*REQUIREMENT:*
Find the line with "This screenshot has height=377, width=657." and the line with "Task: Open Realtime reports via clock icon" in the entries below; output exactly those two lines, every line between them, and no others.

(DATA FOR PROCESSING Opens)

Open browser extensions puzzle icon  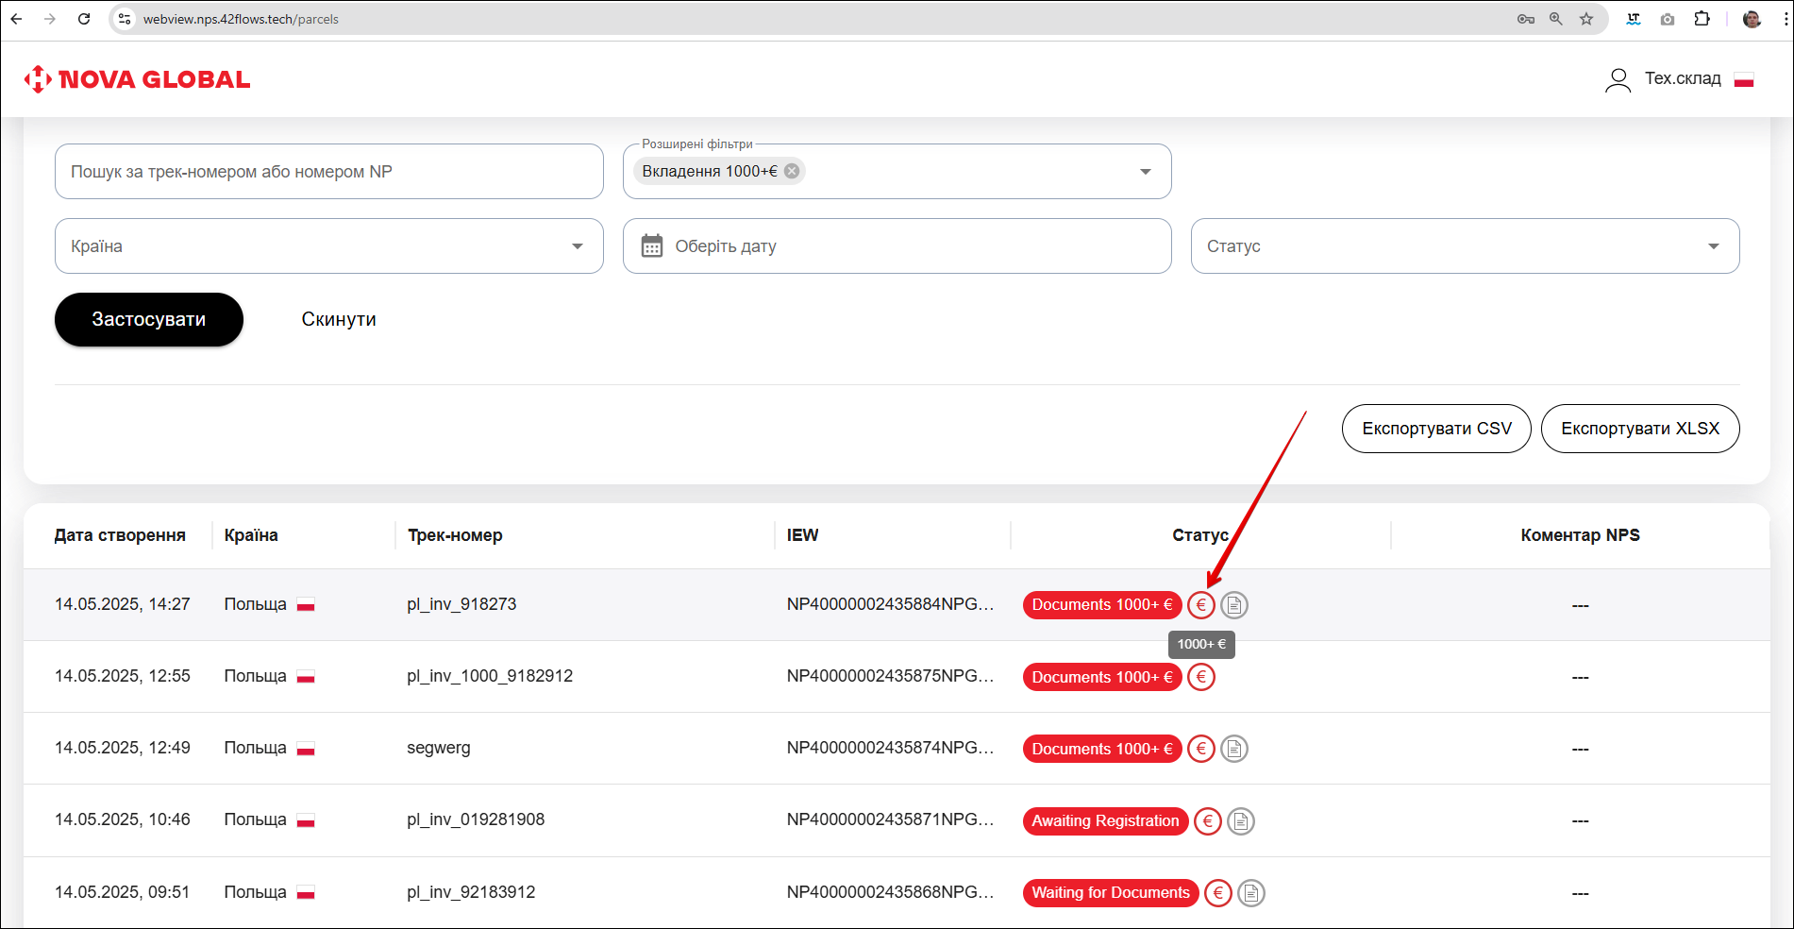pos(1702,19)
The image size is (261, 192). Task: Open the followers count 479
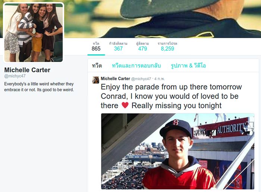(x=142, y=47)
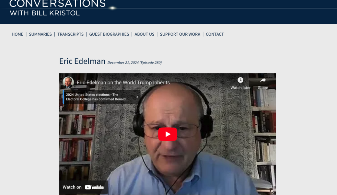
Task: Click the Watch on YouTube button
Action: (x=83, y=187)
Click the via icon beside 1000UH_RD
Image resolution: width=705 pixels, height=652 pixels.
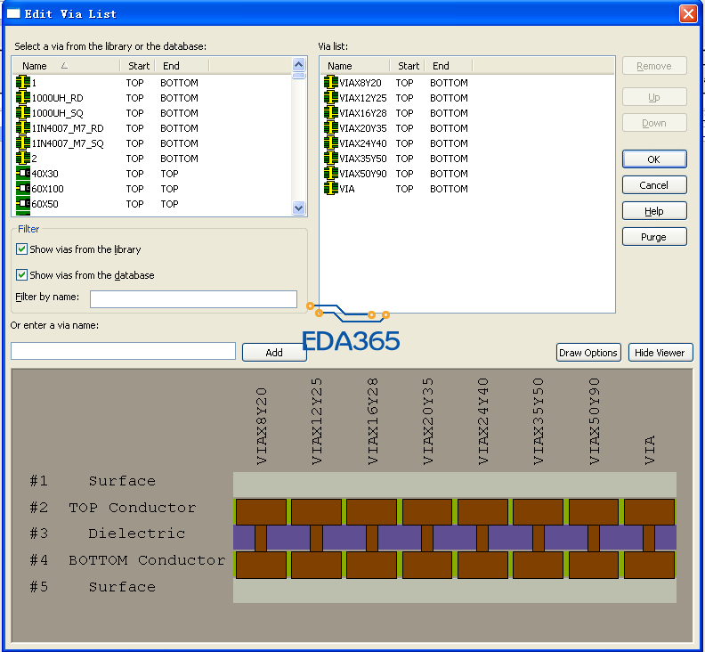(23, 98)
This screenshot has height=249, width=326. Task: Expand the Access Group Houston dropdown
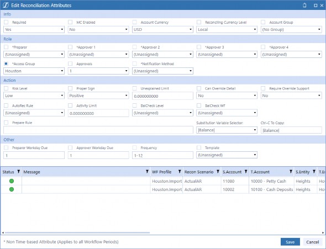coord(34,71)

(DATA FOR PROCESSING Closes)
(DATA FOR PROCESSING Opens)

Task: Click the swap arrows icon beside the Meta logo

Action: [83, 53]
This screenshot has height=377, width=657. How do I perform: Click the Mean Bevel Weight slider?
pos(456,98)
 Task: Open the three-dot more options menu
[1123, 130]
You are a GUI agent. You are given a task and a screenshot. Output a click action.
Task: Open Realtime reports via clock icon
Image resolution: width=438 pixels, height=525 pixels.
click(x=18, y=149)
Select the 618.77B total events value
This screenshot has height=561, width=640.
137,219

(DATA FOR PROCESSING Closes)

*TASK RESULT:*
This screenshot has height=377, width=657. How do I perform: Click the Mean Bevel Weight slider?
pos(456,98)
 Task: Open the three-dot more options menu
[1123, 130]
You are a GUI agent. You are given a task and a screenshot. Output a click action.
Task: Open Realtime reports via clock icon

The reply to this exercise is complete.